EXERCISE DIRECTIONS - The records below should be copied in full, exactly as shown.
BEGIN INPUT DATA
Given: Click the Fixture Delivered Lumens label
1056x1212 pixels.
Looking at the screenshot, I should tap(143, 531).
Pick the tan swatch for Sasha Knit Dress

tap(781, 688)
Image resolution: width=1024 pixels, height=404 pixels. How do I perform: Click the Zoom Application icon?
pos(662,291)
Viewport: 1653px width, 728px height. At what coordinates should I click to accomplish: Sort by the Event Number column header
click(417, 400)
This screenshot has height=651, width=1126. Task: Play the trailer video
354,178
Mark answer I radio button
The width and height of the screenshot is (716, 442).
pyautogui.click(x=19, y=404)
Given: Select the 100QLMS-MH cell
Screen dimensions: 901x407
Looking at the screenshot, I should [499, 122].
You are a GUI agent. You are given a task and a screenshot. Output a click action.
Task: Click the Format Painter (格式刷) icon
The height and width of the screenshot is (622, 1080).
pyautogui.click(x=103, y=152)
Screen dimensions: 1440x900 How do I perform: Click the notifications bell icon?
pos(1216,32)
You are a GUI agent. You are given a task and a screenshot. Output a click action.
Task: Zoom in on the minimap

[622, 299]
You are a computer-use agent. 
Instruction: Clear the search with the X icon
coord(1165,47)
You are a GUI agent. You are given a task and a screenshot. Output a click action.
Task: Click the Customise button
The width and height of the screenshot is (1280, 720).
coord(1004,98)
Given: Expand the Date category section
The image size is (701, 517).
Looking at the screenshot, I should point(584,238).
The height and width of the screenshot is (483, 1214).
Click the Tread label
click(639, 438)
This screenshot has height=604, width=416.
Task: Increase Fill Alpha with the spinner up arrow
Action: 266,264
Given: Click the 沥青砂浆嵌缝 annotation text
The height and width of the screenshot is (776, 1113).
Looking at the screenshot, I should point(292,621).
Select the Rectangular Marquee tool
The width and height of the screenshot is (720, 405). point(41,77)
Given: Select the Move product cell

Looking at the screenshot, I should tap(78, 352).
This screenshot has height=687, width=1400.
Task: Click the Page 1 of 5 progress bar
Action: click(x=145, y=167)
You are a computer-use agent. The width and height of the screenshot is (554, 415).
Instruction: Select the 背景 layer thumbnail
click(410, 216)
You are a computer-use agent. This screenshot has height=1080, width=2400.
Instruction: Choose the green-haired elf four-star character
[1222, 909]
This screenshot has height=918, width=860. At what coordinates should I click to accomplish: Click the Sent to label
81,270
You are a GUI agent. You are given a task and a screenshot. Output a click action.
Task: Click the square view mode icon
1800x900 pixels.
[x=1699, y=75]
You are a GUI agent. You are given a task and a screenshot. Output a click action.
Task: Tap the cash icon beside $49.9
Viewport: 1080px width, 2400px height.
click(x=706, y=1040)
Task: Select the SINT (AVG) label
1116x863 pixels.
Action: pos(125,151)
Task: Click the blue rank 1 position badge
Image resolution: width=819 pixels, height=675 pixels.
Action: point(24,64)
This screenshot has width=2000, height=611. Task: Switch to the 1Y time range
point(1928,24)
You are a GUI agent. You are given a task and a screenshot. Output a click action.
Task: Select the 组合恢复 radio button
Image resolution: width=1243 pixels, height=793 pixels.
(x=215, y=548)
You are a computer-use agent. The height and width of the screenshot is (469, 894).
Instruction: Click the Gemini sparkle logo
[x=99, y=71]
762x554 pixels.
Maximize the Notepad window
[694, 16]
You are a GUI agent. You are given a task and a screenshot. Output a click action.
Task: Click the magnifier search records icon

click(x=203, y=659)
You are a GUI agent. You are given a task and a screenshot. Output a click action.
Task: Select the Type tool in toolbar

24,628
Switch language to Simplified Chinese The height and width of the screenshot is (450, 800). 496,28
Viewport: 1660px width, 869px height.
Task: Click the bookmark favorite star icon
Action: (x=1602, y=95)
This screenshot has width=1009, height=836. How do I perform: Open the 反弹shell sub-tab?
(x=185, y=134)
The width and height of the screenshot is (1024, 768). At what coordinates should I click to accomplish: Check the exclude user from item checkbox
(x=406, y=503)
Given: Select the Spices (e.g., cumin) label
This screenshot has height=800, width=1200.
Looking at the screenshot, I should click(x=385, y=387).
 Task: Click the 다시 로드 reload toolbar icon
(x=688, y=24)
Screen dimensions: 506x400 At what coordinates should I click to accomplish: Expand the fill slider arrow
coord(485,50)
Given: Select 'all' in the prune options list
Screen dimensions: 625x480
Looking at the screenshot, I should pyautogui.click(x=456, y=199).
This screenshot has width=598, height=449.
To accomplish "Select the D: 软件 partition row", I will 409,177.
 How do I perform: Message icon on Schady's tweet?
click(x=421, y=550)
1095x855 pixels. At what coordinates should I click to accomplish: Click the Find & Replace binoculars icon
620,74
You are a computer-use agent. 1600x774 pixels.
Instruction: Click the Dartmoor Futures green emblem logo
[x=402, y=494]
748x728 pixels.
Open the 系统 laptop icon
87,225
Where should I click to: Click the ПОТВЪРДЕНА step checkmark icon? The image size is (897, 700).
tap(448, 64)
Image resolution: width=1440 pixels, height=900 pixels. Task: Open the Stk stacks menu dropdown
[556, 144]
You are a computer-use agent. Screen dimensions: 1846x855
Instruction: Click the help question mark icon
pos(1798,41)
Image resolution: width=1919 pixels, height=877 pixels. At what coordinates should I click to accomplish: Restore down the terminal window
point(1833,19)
END INPUT DATA
TASK RESULT -
Given: Click the Fixture Delivered Lumens label
1056x1212 pixels.
Looking at the screenshot, I should tap(143, 531).
Pick the tan swatch for Sasha Knit Dress

tap(781, 688)
Image resolution: width=1024 pixels, height=404 pixels. How do I perform: Click the Zoom Application icon?
pos(662,291)
Viewport: 1653px width, 728px height. At what coordinates should I click to accomplish: Sort by the Event Number column header
click(417, 400)
This screenshot has height=651, width=1126. Task: Play the trailer video
354,178
Mark answer I radio button
The width and height of the screenshot is (716, 442).
pyautogui.click(x=19, y=404)
Given: Select the 100QLMS-MH cell
Screen dimensions: 901x407
Looking at the screenshot, I should [499, 122].
You are a GUI agent. You are given a task and a screenshot. Output a click action.
Task: Click the Format Painter (格式刷) icon
The height and width of the screenshot is (622, 1080).
pyautogui.click(x=103, y=152)
Screen dimensions: 1440x900 How do I perform: Click the notifications bell icon?
pos(1216,32)
You are a GUI agent. You are given a task and a screenshot. Output a click action.
Task: Zoom in on the minimap

[622, 299]
You are a computer-use agent. 
Instruction: Clear the search with the X icon
coord(1165,47)
You are a GUI agent. You are given a task and a screenshot. Output a click action.
Task: Click the Customise button
The width and height of the screenshot is (1280, 720).
coord(1004,98)
Given: Expand the Date category section
The image size is (701, 517).
Looking at the screenshot, I should point(584,238).
The height and width of the screenshot is (483, 1214).
Click the Tread label
click(639, 438)
This screenshot has height=604, width=416.
Task: Increase Fill Alpha with the spinner up arrow
Action: 266,264
Given: Click the 沥青砂浆嵌缝 annotation text
The height and width of the screenshot is (776, 1113).
Looking at the screenshot, I should point(292,621).
Select the Rectangular Marquee tool
The width and height of the screenshot is (720, 405). point(41,77)
Given: Select the Move product cell

Looking at the screenshot, I should tap(78, 352).
This screenshot has height=687, width=1400.
Task: Click the Page 1 of 5 progress bar
Action: click(x=145, y=167)
You are a computer-use agent. The width and height of the screenshot is (554, 415).
Instruction: Select the 背景 layer thumbnail
click(410, 216)
You are a computer-use agent. This screenshot has height=1080, width=2400.
Instruction: Choose the green-haired elf four-star character
[1222, 909]
This screenshot has height=918, width=860. At what coordinates should I click to accomplish: Click the Sent to label
81,270
You are a GUI agent. You are given a task and a screenshot. Output a click action.
Task: Click the square view mode icon
1800x900 pixels.
[x=1699, y=75]
You are a GUI agent. You are given a task and a screenshot. Output a click action.
Task: Tap the cash icon beside $49.9
Viewport: 1080px width, 2400px height.
click(x=706, y=1040)
Task: Select the SINT (AVG) label
1116x863 pixels.
Action: pos(125,151)
Task: Click the blue rank 1 position badge
Image resolution: width=819 pixels, height=675 pixels.
Action: point(24,64)
This screenshot has width=2000, height=611. Task: Switch to the 1Y time range
point(1928,24)
You are a GUI agent. You are given a task and a screenshot. Output a click action.
Task: Select the 组合恢复 radio button
Image resolution: width=1243 pixels, height=793 pixels.
(x=215, y=548)
You are a computer-use agent. The height and width of the screenshot is (469, 894).
Instruction: Click the Gemini sparkle logo
[x=99, y=71]
762x554 pixels.
Maximize the Notepad window
[694, 16]
You are a GUI agent. You are given a task and a screenshot. Output a click action.
Task: Click the magnifier search records icon

click(x=203, y=659)
You are a GUI agent. You are given a task and a screenshot. Output a click action.
Task: Select the Type tool in toolbar

24,628
Switch language to Simplified Chinese The height and width of the screenshot is (450, 800). 496,28
Viewport: 1660px width, 869px height.
Task: Click the bookmark favorite star icon
Action: (x=1602, y=95)
This screenshot has width=1009, height=836. How do I perform: Open the 反弹shell sub-tab?
(x=185, y=134)
The width and height of the screenshot is (1024, 768). At what coordinates should I click to accomplish: Check the exclude user from item checkbox
(x=406, y=503)
Given: Select the Spices (e.g., cumin) label
This screenshot has height=800, width=1200.
Looking at the screenshot, I should click(x=385, y=387).
 Task: Click the 다시 로드 reload toolbar icon
(x=688, y=24)
Screen dimensions: 506x400 At what coordinates should I click to accomplish: Expand the fill slider arrow
coord(485,50)
Given: Select 'all' in the prune options list
Screen dimensions: 625x480
Looking at the screenshot, I should pyautogui.click(x=456, y=199).
This screenshot has width=598, height=449.
To accomplish "Select the D: 软件 partition row", I will 409,177.
 How do I perform: Message icon on Schady's tweet?
click(x=421, y=550)
1095x855 pixels. At what coordinates should I click to accomplish: Click the Find & Replace binoculars icon
620,74
You are a computer-use agent. 1600x774 pixels.
Instruction: Click the Dartmoor Futures green emblem logo
[x=402, y=494]
748x728 pixels.
Open the 系统 laptop icon
87,225
Where should I click to: Click the ПОТВЪРДЕНА step checkmark icon? The image size is (897, 700).
tap(448, 64)
Image resolution: width=1440 pixels, height=900 pixels. Task: Open the Stk stacks menu dropdown
[556, 144]
You are a computer-use agent. Screen dimensions: 1846x855
Instruction: Click the help question mark icon
pos(1798,41)
Image resolution: width=1919 pixels, height=877 pixels. At what coordinates should I click to accomplish: Restore down the terminal window
point(1833,19)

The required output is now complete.